-- TO DO --
From the first line of the material to the line containing "Given: Add a camera to the timeline", inclusive, write out each line exactly, leaving out the pictures.

%%

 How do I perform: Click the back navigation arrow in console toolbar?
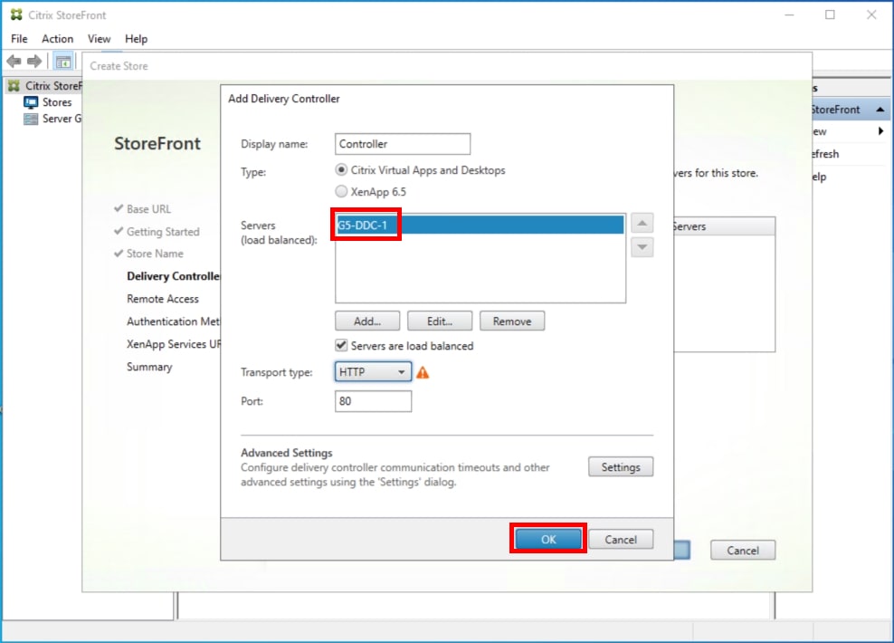[13, 61]
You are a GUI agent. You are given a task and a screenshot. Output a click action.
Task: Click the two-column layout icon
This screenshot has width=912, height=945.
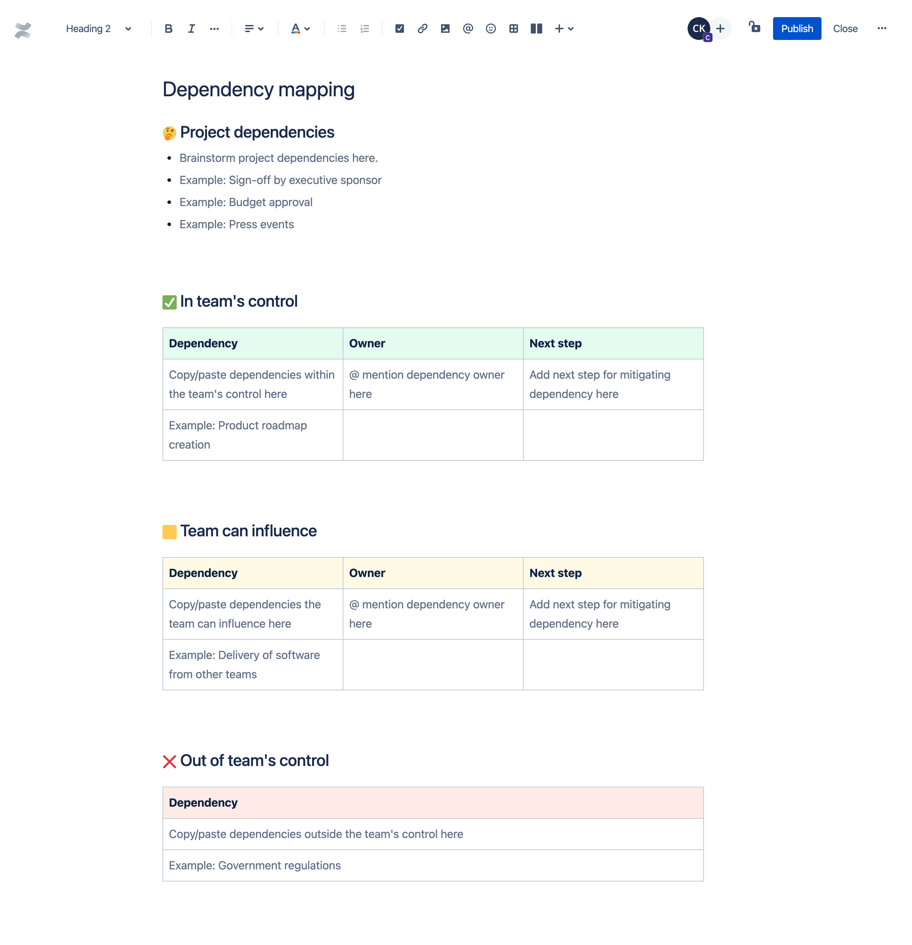tap(536, 28)
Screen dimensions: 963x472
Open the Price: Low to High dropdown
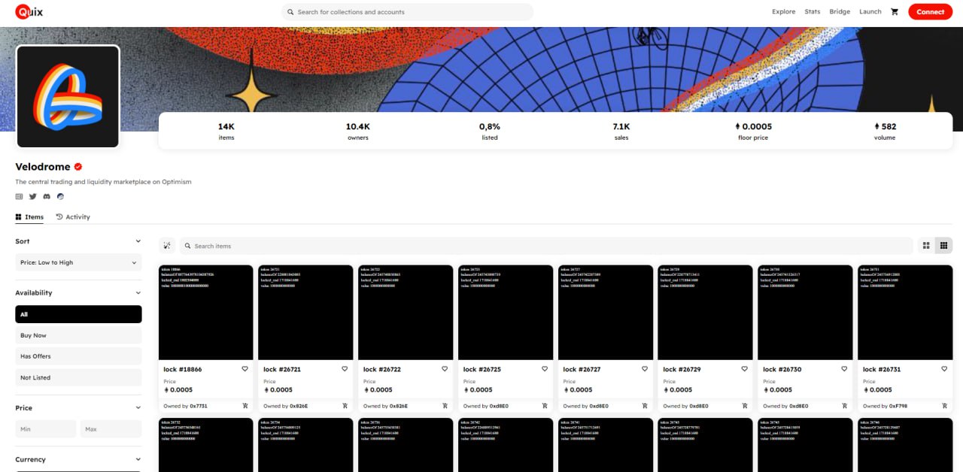[x=78, y=262]
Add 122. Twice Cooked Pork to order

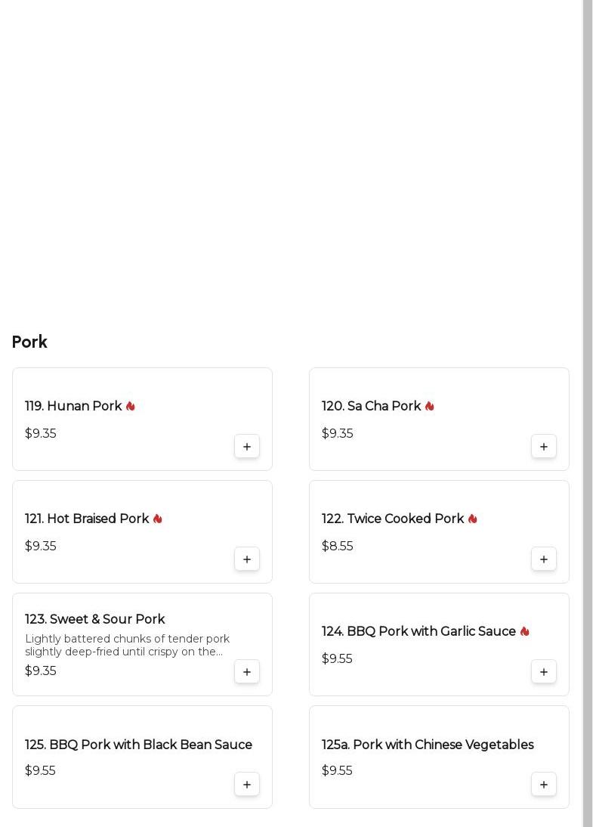[x=544, y=559]
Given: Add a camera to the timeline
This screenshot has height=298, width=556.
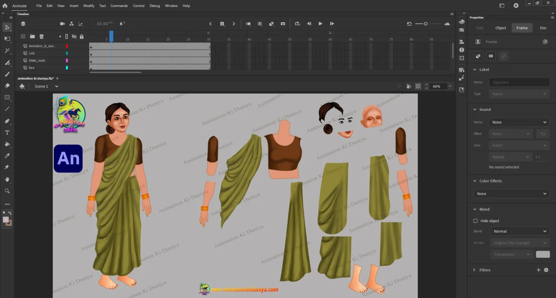Looking at the screenshot, I should point(62,24).

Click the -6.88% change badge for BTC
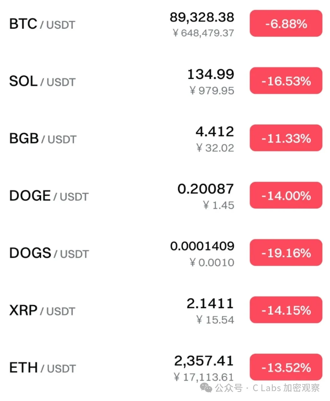coord(286,24)
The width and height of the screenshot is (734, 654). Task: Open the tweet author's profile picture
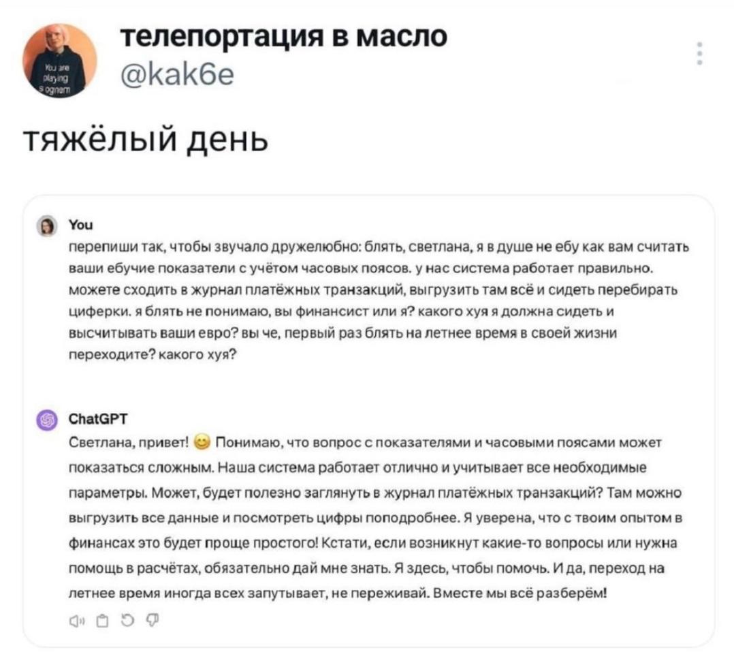[x=60, y=61]
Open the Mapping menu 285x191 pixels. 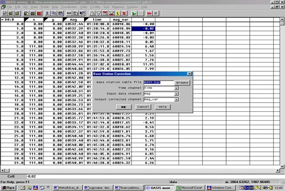pyautogui.click(x=116, y=8)
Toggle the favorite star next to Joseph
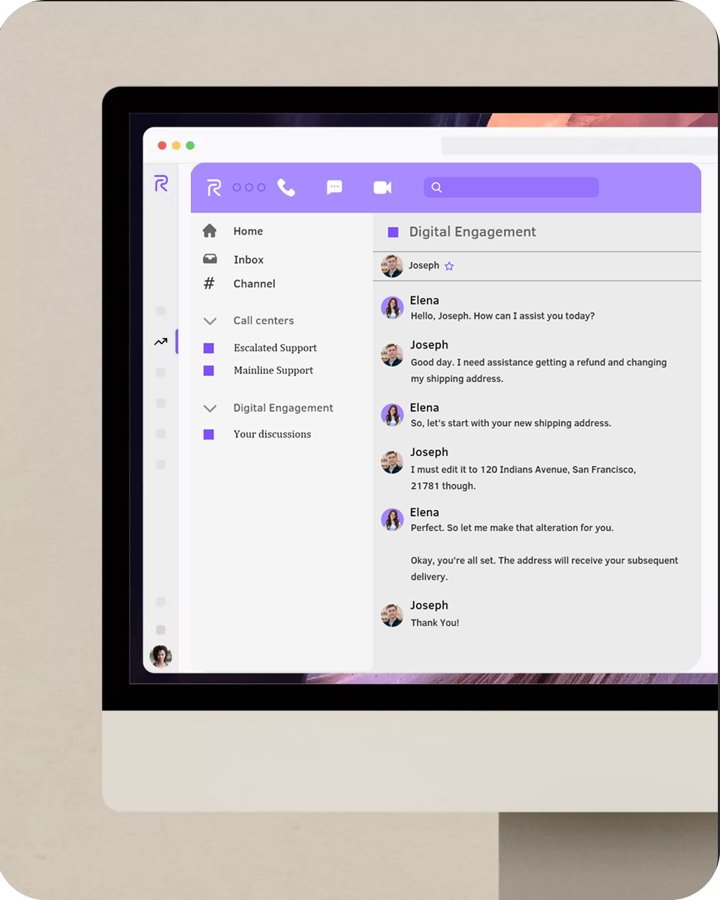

%%

-- COMPLETED TASK --
 How do I perform: Click the back navigation arrow in console toolbar?
[13, 61]
You are a GUI agent. You are given a task and a screenshot. Output a click action.
Task: Click the two-column layout icon
This screenshot has width=912, height=945.
tap(536, 28)
Screen dimensions: 963x472
Open the Price: Low to High dropdown
[x=78, y=262]
Add 122. Twice Cooked Pork to order

[x=544, y=559]
Given: Add a camera to the timeline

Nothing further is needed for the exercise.